Problem details>
Each entry below is to be copied verbatim.

Listed entries>
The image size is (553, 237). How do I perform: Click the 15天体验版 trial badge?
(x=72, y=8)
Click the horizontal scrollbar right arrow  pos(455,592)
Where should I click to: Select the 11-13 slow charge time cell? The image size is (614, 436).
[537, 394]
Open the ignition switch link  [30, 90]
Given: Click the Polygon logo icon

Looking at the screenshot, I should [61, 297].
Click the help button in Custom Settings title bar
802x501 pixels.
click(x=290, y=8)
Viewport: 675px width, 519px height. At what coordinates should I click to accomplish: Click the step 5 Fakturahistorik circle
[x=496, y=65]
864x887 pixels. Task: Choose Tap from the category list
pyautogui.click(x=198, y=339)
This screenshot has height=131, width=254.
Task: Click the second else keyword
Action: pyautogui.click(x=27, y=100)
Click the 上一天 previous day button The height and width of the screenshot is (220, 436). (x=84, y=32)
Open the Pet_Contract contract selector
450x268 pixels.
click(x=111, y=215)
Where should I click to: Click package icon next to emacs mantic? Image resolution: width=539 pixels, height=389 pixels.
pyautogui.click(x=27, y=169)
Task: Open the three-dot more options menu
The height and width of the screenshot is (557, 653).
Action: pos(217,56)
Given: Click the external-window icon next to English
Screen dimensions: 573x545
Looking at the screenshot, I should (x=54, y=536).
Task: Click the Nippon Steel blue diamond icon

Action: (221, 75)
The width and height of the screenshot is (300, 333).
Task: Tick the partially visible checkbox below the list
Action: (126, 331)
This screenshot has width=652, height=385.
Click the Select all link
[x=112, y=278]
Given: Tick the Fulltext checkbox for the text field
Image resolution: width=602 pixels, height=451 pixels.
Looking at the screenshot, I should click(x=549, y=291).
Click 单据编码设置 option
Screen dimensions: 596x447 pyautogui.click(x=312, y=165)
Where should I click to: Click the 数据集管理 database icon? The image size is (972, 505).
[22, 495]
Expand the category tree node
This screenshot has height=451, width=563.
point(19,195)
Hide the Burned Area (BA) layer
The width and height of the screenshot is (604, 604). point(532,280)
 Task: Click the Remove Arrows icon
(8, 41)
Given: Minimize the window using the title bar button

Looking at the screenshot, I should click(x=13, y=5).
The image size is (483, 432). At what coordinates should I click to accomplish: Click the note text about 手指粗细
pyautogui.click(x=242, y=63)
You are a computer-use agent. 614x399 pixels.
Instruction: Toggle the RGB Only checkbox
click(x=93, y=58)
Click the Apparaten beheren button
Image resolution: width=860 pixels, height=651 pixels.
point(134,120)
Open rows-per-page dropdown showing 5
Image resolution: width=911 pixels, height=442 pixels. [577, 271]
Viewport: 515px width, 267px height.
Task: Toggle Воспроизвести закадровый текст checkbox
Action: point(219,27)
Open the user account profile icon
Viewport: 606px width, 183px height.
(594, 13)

Task response>
The image size is (553, 237). How do I perform: Click the 15天体验版 trial badge?
(x=72, y=8)
Click the horizontal scrollbar right arrow  pos(455,592)
Where should I click to: Select the 11-13 slow charge time cell? The image size is (614, 436).
[537, 394]
Open the ignition switch link  [30, 90]
Given: Click the Polygon logo icon

Looking at the screenshot, I should [61, 297].
Click the help button in Custom Settings title bar
802x501 pixels.
click(x=290, y=8)
Viewport: 675px width, 519px height. At what coordinates should I click to accomplish: Click the step 5 Fakturahistorik circle
[x=496, y=65]
864x887 pixels. Task: Choose Tap from the category list
pyautogui.click(x=198, y=339)
This screenshot has height=131, width=254.
Task: Click the second else keyword
Action: pyautogui.click(x=27, y=100)
Click the 上一天 previous day button The height and width of the screenshot is (220, 436). (x=84, y=32)
Open the Pet_Contract contract selector
450x268 pixels.
click(x=111, y=215)
Where should I click to: Click package icon next to emacs mantic? Image resolution: width=539 pixels, height=389 pixels.
pyautogui.click(x=27, y=169)
Task: Open the three-dot more options menu
The height and width of the screenshot is (557, 653).
Action: pos(217,56)
Given: Click the external-window icon next to English
Screen dimensions: 573x545
Looking at the screenshot, I should (x=54, y=536).
Task: Click the Nippon Steel blue diamond icon

Action: (221, 75)
The width and height of the screenshot is (300, 333).
Task: Tick the partially visible checkbox below the list
Action: (126, 331)
This screenshot has width=652, height=385.
Click the Select all link
[x=112, y=278]
Given: Tick the Fulltext checkbox for the text field
Image resolution: width=602 pixels, height=451 pixels.
Looking at the screenshot, I should click(x=549, y=291).
Click 单据编码设置 option
Screen dimensions: 596x447 pyautogui.click(x=312, y=165)
Where should I click to: Click the 数据集管理 database icon? The image size is (972, 505).
[22, 495]
Expand the category tree node
This screenshot has height=451, width=563.
point(19,195)
Hide the Burned Area (BA) layer
The width and height of the screenshot is (604, 604). point(532,280)
 Task: Click the Remove Arrows icon
(8, 41)
Given: Minimize the window using the title bar button

Looking at the screenshot, I should click(x=13, y=5).
The image size is (483, 432). At what coordinates should I click to accomplish: Click the note text about 手指粗细
pyautogui.click(x=242, y=63)
You are a computer-use agent. 614x399 pixels.
Instruction: Toggle the RGB Only checkbox
click(x=93, y=58)
Click the Apparaten beheren button
Image resolution: width=860 pixels, height=651 pixels.
point(134,120)
Open rows-per-page dropdown showing 5
Image resolution: width=911 pixels, height=442 pixels. [577, 271]
Viewport: 515px width, 267px height.
Task: Toggle Воспроизвести закадровый текст checkbox
Action: point(219,27)
Open the user account profile icon
Viewport: 606px width, 183px height.
(594, 13)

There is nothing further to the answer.